▶ **DO ZROBIENIA**
A. Wypisz dosłownie fragment tekstu o Klanie Burzy od słów "Po śmierci Różanej" do słów "o szóstkę kotów.", włącznie z nimi.
B. Zwróć bez żadnych zmian wiersze zebranych danych od wiersza zawierającego "obc@wbp.opole.pl (53, 1357)" do wiersza zawierającego "[Contact Form] (730, 1822)", włącznie z oboma. Pomiń w odpowiedzi obrazy.
─── STRONA ───
BLOGOWE WIEŚCI

BLOGOWE WIEŚCI





W Klanie Burzy

Po śmierci Różanej Przełęczy, Sójczy Szczyt wybrała się do Księżycowej Sadzawki wraz z Rumiankowym Zaćmieniem. Towarzyszyć im miała również Margaretkowy Zmierzch, która dołączyła do nich po czasie. Jakie więc było zaskoczenie, gdy ta wróciła niezwykle szybko cała zdyszana, próbując skleić jakieś sensowne zdanie. Z całości można było wywnioskować, że kotka widziała, jak Niknące Widmo zabił Sójczy Szczyt oraz Rumiankowe Zaćmienie. W obozie została przygotowana więc zasadzka na dymnego kocura, który nie spodziewał się dziur w swoim planie. Na Widmie miała zostać wykonana egzekucja, jednak kocur korzystając z sytuacji zdołał zabić stojącą nieopodal Iskrzącą Burzę, chwilę potem samemu ginąc z łap Lwiej Paszczy, Szepczącej Pustki oraz Gradowego Sztormu, z czego pierwszą z wymienionych również nieszczęśliwie dosięgły pazury Widma. Klan Burzy uszczuplił się tego dnia o szóstkę kotów.
─── DANE WEJŚCIOWE ───
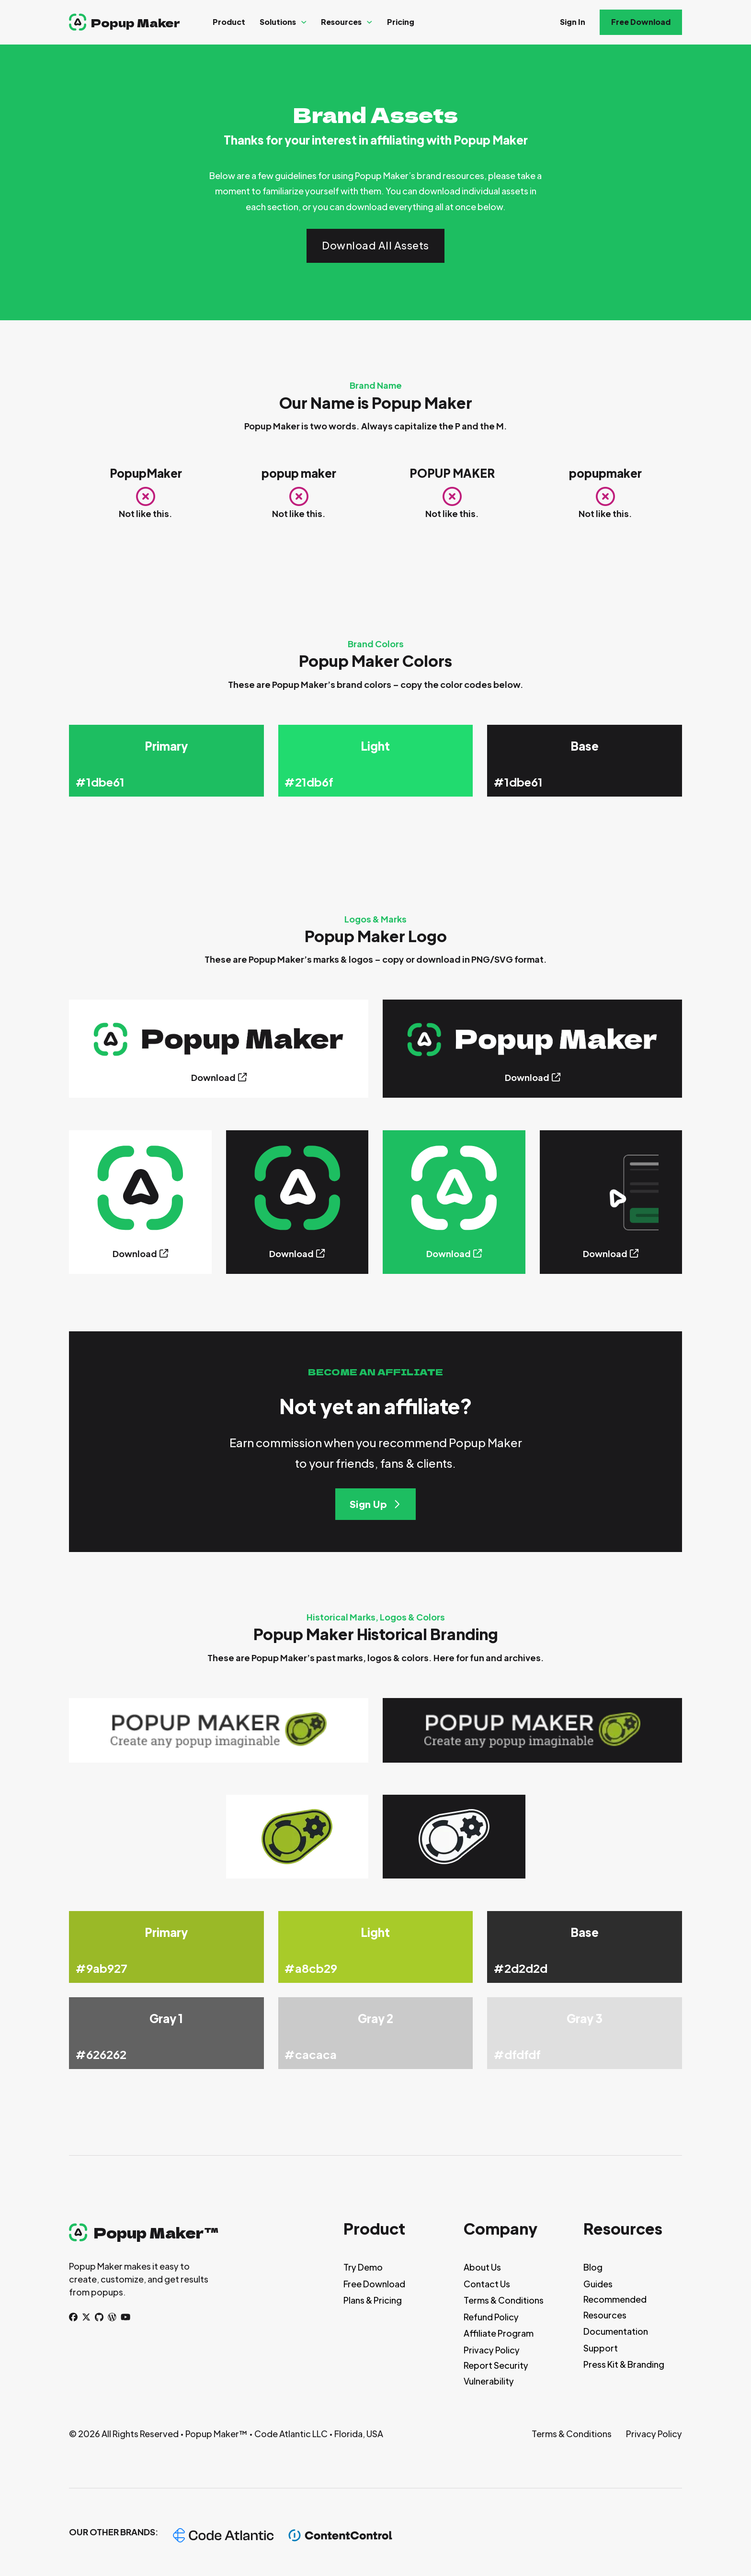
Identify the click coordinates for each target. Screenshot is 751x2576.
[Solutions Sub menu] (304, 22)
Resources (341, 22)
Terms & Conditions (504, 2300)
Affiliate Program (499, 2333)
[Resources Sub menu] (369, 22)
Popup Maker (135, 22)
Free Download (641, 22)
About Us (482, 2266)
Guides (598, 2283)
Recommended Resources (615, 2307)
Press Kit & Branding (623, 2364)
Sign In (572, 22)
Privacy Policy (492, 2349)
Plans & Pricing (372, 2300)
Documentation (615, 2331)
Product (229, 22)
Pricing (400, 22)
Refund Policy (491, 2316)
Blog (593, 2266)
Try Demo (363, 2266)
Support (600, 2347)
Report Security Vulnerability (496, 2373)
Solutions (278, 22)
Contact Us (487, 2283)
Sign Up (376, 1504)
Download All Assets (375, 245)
───
─── DANE WEJŚCIOWE ───
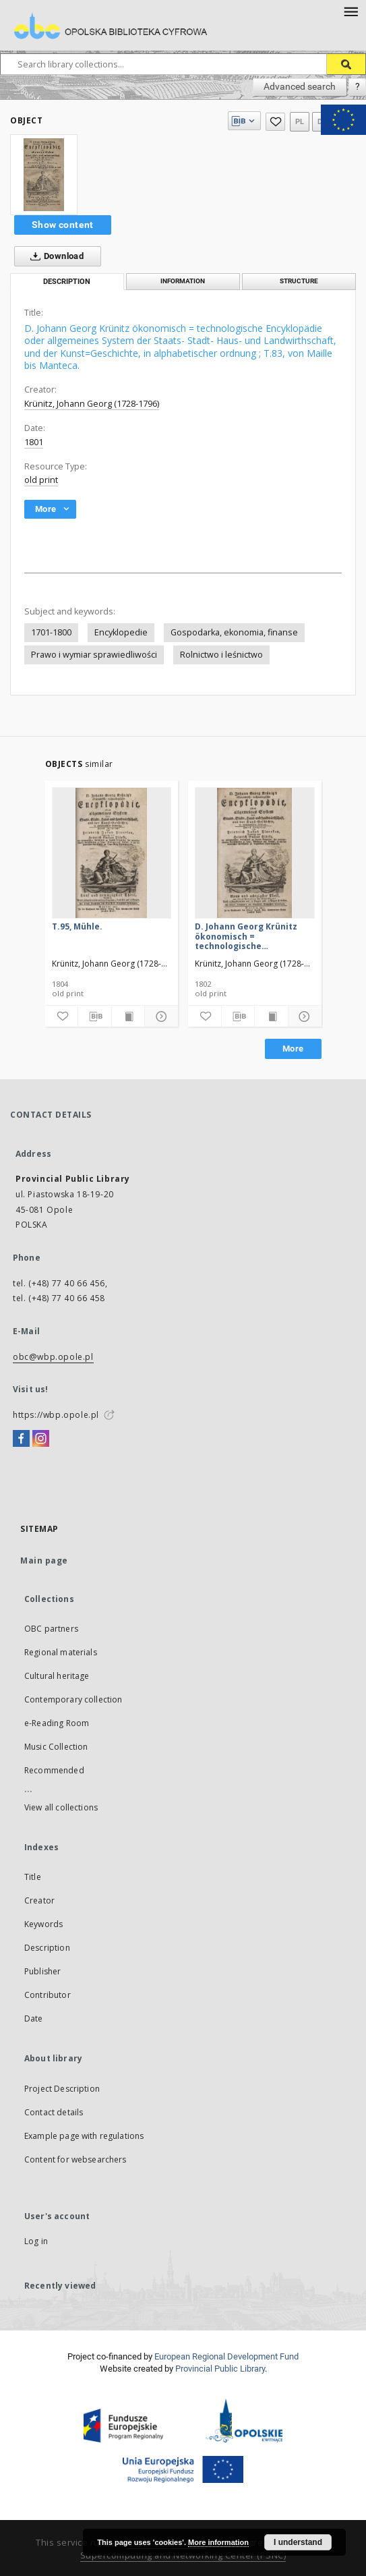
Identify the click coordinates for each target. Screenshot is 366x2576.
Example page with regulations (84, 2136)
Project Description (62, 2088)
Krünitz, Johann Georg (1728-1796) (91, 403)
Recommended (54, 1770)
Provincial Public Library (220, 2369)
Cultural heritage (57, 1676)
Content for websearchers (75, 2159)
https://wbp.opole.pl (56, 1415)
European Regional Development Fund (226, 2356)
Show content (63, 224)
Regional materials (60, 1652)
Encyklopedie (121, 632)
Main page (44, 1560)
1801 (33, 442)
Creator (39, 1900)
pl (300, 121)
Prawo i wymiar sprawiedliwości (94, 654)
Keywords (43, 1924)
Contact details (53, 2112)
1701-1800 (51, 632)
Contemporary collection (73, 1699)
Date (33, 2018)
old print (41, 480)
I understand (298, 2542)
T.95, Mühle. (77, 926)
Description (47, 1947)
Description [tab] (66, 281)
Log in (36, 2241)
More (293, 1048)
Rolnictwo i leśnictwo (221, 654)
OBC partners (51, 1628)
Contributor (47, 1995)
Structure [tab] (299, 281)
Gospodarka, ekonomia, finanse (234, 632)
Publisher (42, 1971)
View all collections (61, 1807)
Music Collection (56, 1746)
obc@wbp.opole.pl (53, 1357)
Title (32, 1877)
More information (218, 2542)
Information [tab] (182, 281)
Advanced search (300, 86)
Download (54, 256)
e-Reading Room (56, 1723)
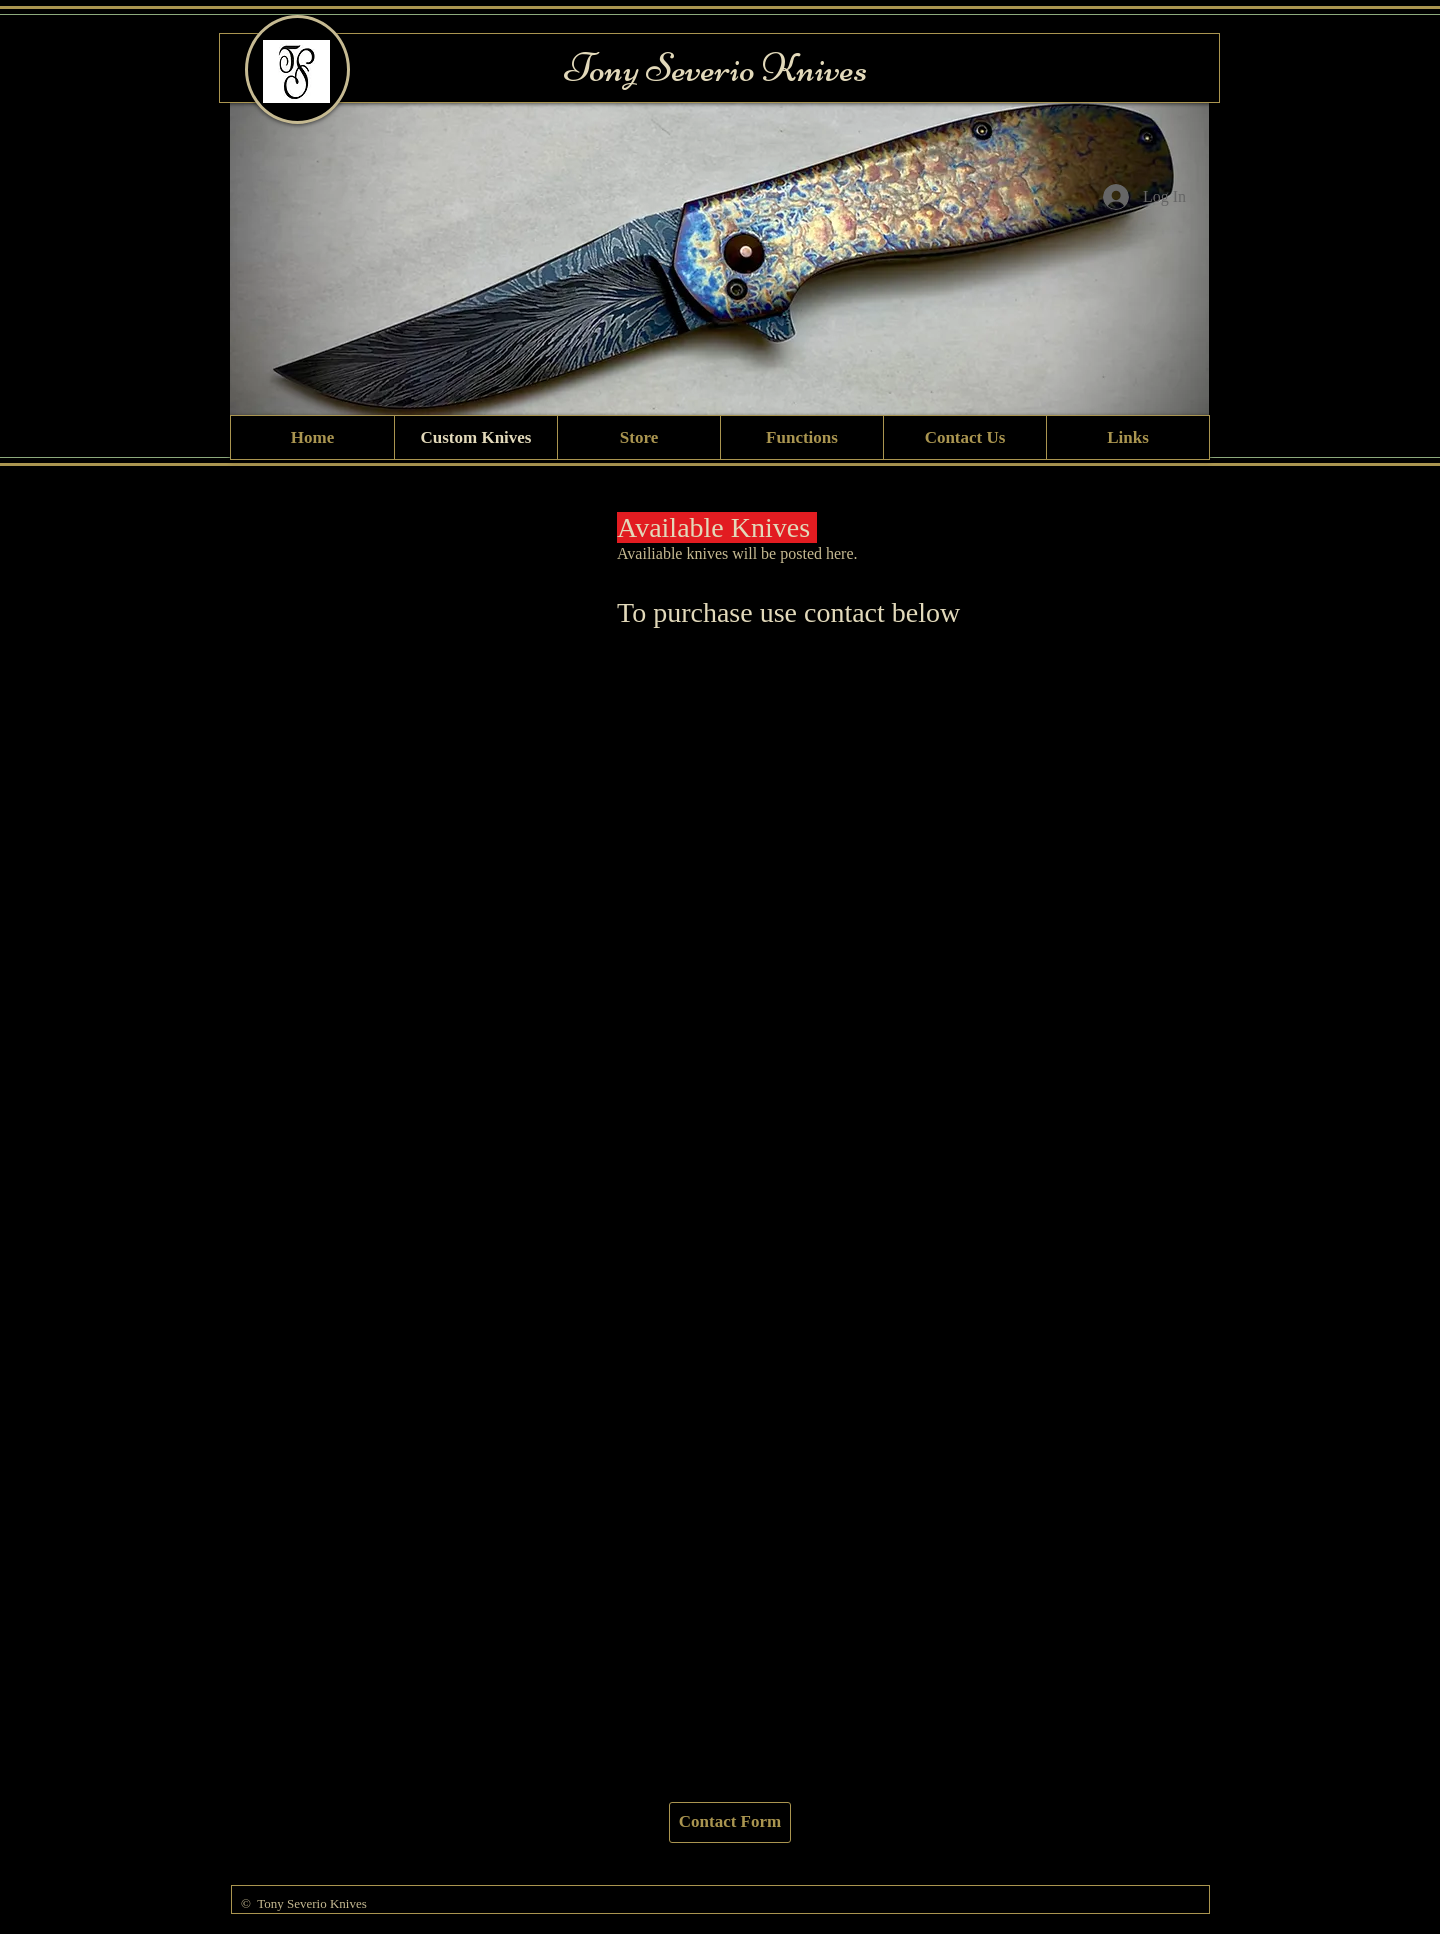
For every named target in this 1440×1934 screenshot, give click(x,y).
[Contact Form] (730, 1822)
───
▶ **ODPOWIEDZI PISEMNE**
A.
Po śmierci Różanej Przełęczy, Sójczy Szczyt wybrała się do Księżycowej Sadzawki wraz z Rumiankowym Zaćmieniem. Towarzyszyć im miała również Margaretkowy Zmierzch, która dołączyła do nich po czasie. Jakie więc było zaskoczenie, gdy ta wróciła niezwykle szybko cała zdyszana, próbując skleić jakieś sensowne zdanie. Z całości można było wywnioskować, że kotka widziała, jak Niknące Widmo zabił Sójczy Szczyt oraz Rumiankowe Zaćmienie. W obozie została przygotowana więc zasadzka na dymnego kocura, który nie spodziewał się dziur w swoim planie. Na Widmie miała zostać wykonana egzekucja, jednak kocur korzystając z sytuacji zdołał zabić stojącą nieopodal Iskrzącą Burzę, chwilę potem samemu ginąc z łap Lwiej Paszczy, Szepczącej Pustki oraz Gradowego Sztormu, z czego pierwszą z wymienionych również nieszczęśliwie dosięgły pazury Widma. Klan Burzy uszczuplił się tego dnia o szóstkę kotów.

B.
obc@wbp.opole.pl (53, 1357)
Title (32, 1877)
More information (218, 2542)
Information [tab] (182, 281)
Advanced search (300, 86)
Download (54, 256)
e-Reading Room (56, 1723)
For every named target in this 1440×1934 screenshot, give click(x,y).
[Contact Form] (730, 1822)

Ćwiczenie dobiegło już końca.